Nayla Labban, an obstetrician and gynecologist who belongs to a pro-Palestinian health-care group, blared such statistics into a megaphone outside Rittenhouse Square, as onlookers watched from the windows of upscale restaurants around the park.

“There are no words to describe the level of dehumanization, humiliation, and injustice,” Labban said.

President Joe Biden’s administration is attempting to negotiate a six-week cease-fire in exchange for the return of Israeli hostages kidnapped by Hamas on the day of the attack in October. American diplomats hoped to reach a deal before the Islamic holy month of Ramadan begins early next week, but the temporary truce remains beyond reach — as the president’s frustration visibly mounts against Israeli Prime Minister Benjamin Netanyahu.

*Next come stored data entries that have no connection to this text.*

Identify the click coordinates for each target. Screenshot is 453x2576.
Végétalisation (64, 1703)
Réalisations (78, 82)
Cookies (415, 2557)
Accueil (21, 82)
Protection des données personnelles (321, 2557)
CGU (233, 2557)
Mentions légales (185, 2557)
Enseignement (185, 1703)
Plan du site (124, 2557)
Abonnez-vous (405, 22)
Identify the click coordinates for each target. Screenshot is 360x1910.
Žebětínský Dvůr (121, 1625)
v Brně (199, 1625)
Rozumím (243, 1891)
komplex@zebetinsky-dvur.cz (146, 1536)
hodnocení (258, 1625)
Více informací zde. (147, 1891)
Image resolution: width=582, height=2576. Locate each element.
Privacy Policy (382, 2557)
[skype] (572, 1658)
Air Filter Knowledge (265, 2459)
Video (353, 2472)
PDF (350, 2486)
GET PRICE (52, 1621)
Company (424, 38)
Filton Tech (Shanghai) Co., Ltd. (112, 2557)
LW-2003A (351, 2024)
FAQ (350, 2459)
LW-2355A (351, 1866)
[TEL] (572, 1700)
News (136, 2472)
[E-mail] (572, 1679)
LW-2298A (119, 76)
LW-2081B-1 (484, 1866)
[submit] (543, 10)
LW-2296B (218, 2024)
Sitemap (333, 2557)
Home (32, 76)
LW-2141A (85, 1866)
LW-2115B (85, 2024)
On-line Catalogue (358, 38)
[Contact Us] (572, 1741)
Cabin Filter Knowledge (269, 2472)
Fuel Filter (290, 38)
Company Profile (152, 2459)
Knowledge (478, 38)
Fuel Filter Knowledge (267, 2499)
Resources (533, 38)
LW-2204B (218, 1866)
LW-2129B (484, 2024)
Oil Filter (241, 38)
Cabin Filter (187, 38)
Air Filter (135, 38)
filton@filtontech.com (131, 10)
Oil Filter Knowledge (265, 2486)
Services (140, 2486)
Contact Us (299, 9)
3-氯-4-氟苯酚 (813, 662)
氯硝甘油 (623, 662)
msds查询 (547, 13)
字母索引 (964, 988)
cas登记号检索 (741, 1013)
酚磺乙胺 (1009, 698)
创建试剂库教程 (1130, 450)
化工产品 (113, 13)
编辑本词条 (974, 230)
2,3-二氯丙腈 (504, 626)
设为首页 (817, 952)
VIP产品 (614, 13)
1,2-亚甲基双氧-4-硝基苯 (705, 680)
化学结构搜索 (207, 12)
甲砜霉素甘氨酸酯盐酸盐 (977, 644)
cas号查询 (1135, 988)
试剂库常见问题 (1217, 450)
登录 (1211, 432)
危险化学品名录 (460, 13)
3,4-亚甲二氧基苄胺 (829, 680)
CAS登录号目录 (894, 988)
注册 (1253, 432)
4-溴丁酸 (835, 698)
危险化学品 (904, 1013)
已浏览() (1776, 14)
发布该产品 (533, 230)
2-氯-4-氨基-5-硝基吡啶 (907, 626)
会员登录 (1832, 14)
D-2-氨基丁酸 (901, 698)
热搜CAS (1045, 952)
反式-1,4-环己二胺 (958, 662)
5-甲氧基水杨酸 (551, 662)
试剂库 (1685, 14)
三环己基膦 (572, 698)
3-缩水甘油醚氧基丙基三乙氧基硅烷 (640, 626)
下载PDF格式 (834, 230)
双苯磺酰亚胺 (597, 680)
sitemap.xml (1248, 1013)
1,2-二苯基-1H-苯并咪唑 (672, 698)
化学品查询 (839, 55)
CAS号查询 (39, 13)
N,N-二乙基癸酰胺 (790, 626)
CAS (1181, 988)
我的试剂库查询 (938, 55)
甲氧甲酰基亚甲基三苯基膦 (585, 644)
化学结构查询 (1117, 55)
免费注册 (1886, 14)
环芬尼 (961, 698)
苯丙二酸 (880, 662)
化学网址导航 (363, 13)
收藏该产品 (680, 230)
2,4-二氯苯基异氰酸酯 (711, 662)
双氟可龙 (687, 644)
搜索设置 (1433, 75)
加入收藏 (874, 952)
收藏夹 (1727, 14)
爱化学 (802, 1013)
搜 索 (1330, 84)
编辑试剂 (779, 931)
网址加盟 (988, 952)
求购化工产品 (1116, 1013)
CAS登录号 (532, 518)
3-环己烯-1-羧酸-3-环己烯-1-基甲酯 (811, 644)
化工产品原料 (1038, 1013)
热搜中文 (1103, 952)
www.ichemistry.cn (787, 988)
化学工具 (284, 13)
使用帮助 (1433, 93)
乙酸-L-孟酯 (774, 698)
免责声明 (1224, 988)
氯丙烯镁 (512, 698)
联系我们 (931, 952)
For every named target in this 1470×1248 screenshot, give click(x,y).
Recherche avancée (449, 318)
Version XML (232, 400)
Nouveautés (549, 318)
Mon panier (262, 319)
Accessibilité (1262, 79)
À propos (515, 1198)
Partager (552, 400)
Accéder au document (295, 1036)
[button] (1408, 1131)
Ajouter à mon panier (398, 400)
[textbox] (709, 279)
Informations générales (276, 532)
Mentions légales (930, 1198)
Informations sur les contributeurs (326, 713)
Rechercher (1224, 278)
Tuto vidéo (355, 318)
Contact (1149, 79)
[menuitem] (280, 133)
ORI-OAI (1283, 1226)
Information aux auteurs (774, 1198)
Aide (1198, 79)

But it was frustration with Biden — as well as his Philadelphia Democratic allies — that rang through the streets of Philadelphia on Saturday.

A Jordanian immigrant, Zoheir, who declined to give a last name, said his mother was forced to flee Nablus during the 1948 Arab-Israeli war. Since immigrating to the U.S. in the early 1980s, he has grown increasingly dismayed with Washington for its failure to help negotiate a lasting peace deal.

“For 75 years, every president, they say the same thing and they keep doing nothing,” Zoheir said, waving a Palestinian flag. “So we will keep fighting — forever if we have to.”

Miriam Oppenheimer, 56, and her daughter Jai Abbott, 19, have been coming to protests together — both to keep the energy on local advocacy and to bond as mother and daughter. “It’s this and Jeopardy,” Oppenheimer said of the family activities.

The mother also attends the weekly “Fridays with Fetterman” demonstrations outside U.S. Sen. John Fetterman’s office in Old City. Oppenheimer said she feared the senator’s staunch backing of Israel throughout the war would cost Democrats in a presidential election year.

“He’s really coming up on the wrong side here, and he’s losing votes,” she said, pointing to Biden’s eroding support among some younger voters such as her daughter.

Meanwhile, Philadelphia’s pro-Israel community has ramped up its own advocacy in the streets this year.

Demonstrators rallied in Lower Merion Township last month to draw attention to the roughly 130 hostages still missing and air their ongoing grief over the 1,200 people killed in southern Israel on Oct. 7. Local organizers staged another demonstration last weekend in Rittenhouse Square to mark 150 days since the attack, and call for the hostages’ safe return.

Dialogue between the two factions remains fraught — even in the local stage. Some pro-Palestinian demonstrations have drawn harsh rebuke for their use of certain chants and, in one case, for targeting a small, local Israeli-owned businesses. During Saturday’s rally, the crowd stuck to prodding larger institutions.

After routing through the shop-lined streets of Center City, protesters headed north on Broad Street and briefly chanted outside the School District of Philadelphia headquarters, criticizing district leaders over what is being called censorship of a student project about Palestinian resistance in art. The crowd then shut down traffic around 15th and Spring Garden Streets, outside the corporate headquarters of Day & Zimmermann, a weapons manufacturer that contracts with the U.S. military. Protesters held up cardboard cutouts shaped like missiles, with messages alleging the multi-billion-dollar company “profits off genocide.”

Maya Shankar, 24, a law student who lives in North Philadelphia, said she attends the pro-Palestinian demonstrations regularly. While some of her peers have grow fatigued at the war drags on, she said Palestinians have asked the world not turn its back on the conflict.

“They ask us to come forward and shine light on this through protests — It’s the only way to make a difference at this point, besides sending physical aid,” Shankar said. “Don’t lose hope because of your own feelings.”